Statistical stability indices for LIME: Obtaining reliable explanations for machine learning models

Abstract

Nowadays we are witnessing a transformation of the business processes towards a more computation driven approach. The ever increasing usage of Machine Learning techniques is the clearest example of such trend. This sort of revolution is often providing advantages, such as an increase in prediction accuracy and a reduced time to obtain the results. However, these methods present a major drawback: it is very difficult to understand on what grounds the algorithm took the decision. To address this issue we consider the LIME method. We give a general background on LIME then, we focus on the stability issue: employing the method repeated times, under the same conditions, may yield to different explanations. Two complementary indices are proposed, to measure LIME stability. It is important for the practitioner to be aware of the issue, as well as to have a tool for spotting it. Stability guarantees LIME explanations to be reliable therefore a stability assessment, made through the proposed indices, is crucial. As a case study, we apply both Machine Learning and classical statistical techniques to Credit Risk data. We test LIME on the Machine Learning algorithm and check its stability.
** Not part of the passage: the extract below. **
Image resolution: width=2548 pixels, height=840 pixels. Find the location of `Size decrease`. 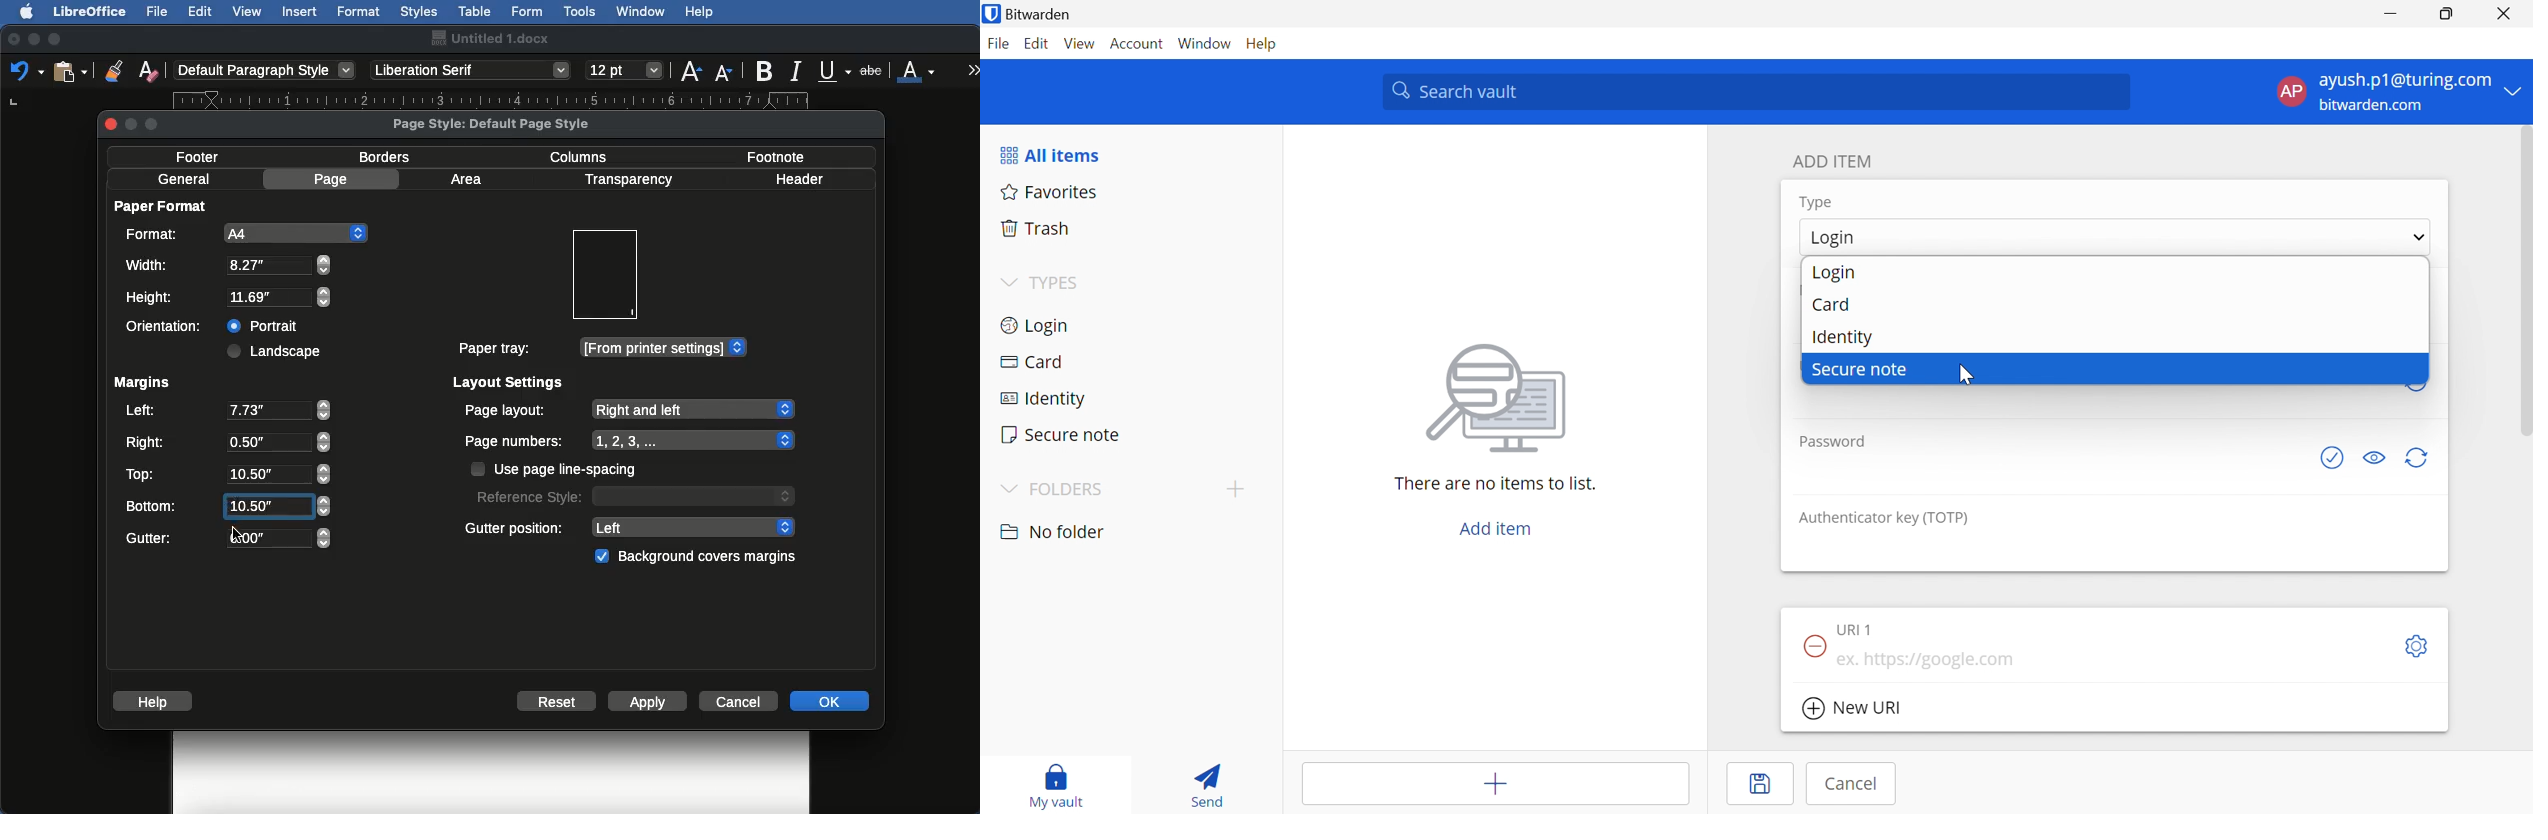

Size decrease is located at coordinates (728, 72).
Eventually, we examine the goodness of the explanations returned.

Keywords:

• Credit Scoring
• machine learning
• explainability
• LIME
• stability

Acknowledgements

We would like to thank Professor Giuliano Galimberti who provided insight and expertise that greatly assisted the research, although he may not agree with all of the interpretations/conclusions of this paper.

Disclosure statement

No potential conflict of interest was reported by the authors.

Notes

1 We do not state all the derivations of the expectation and variance formulae, for the sake of readability.
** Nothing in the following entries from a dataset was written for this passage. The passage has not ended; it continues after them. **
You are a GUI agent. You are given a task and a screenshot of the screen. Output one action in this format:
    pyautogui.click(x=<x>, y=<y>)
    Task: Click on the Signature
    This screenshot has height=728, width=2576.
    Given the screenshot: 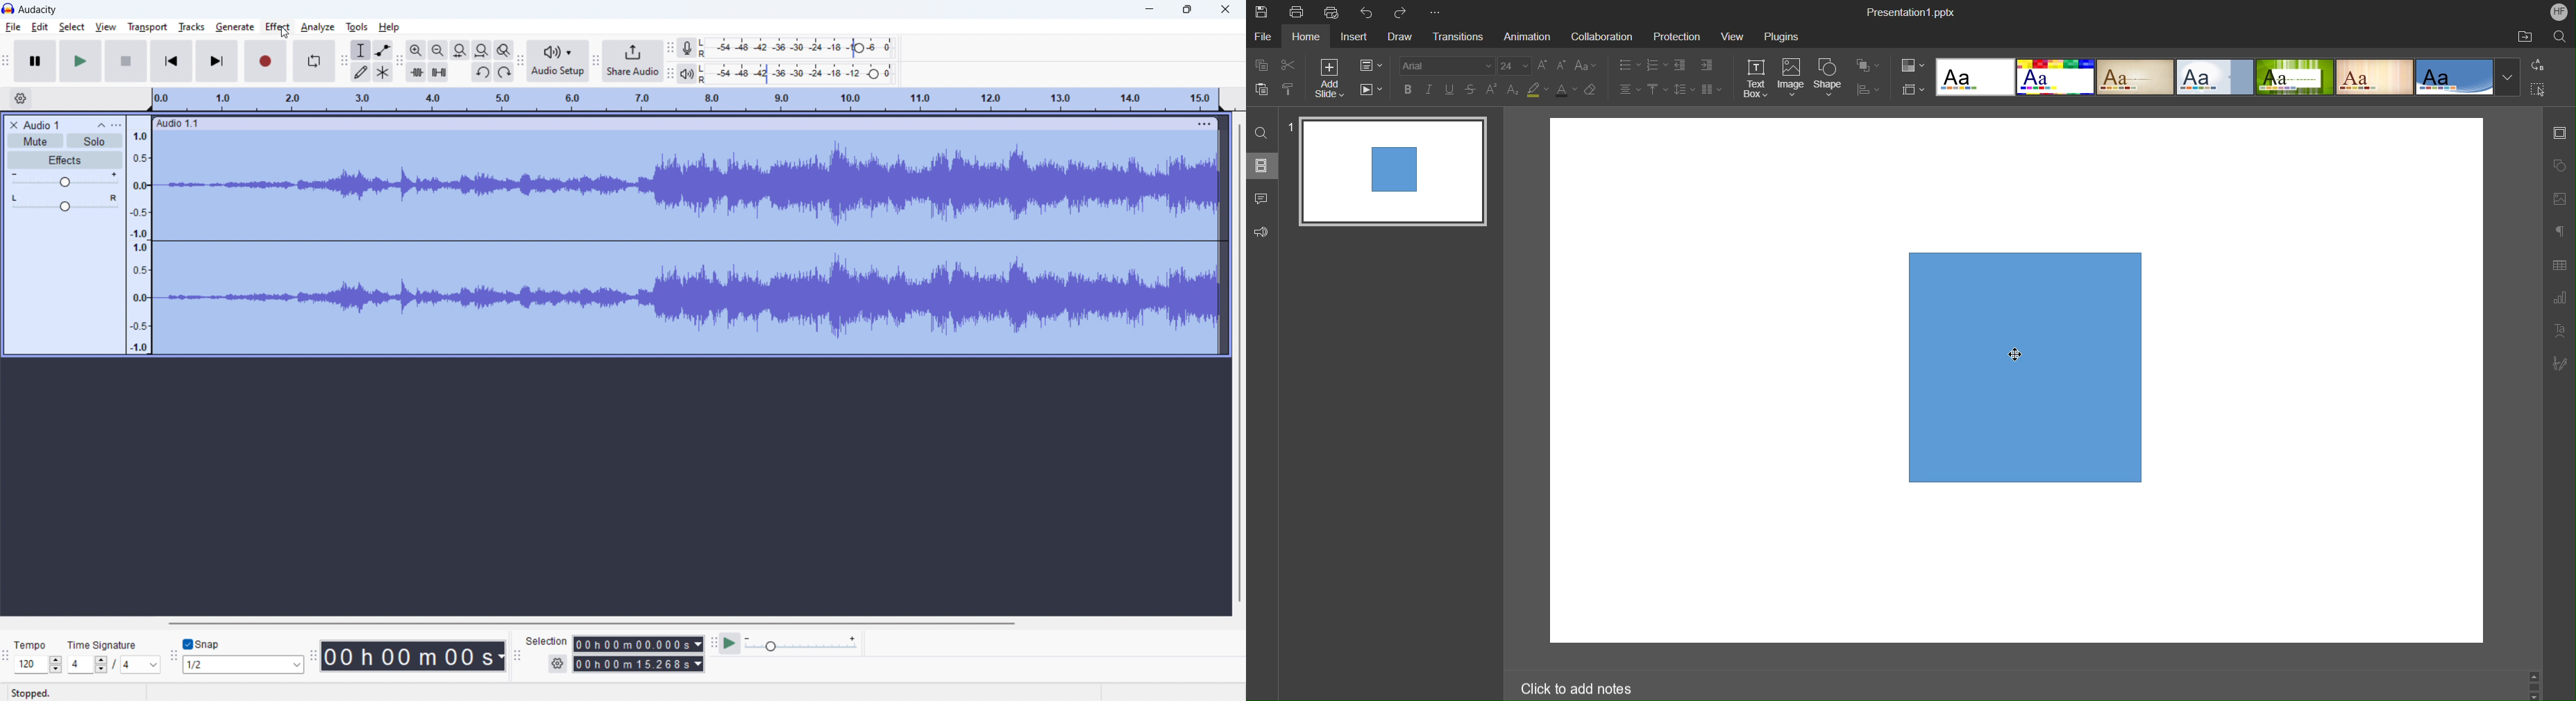 What is the action you would take?
    pyautogui.click(x=2561, y=363)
2 In this formulation, we consider $\mathcal{E},$ as the errors of the Linear Regression model. In other words, the Weighted Ridge ${\widehat{\sigma }}^2$ estimator is the same of Weighted Regression.

We may not use the errors of any Ridge model to calculate an unbiased estimator of the error variance ${\sigma }^2,$ because Ridge regularisation term decreases the variance. Using such errors would cause the estimator to be biased towards 0.

Additional information

Funding

We acknowledge financial support by CRIF S.p.A. and Università degli Studi di Bologna.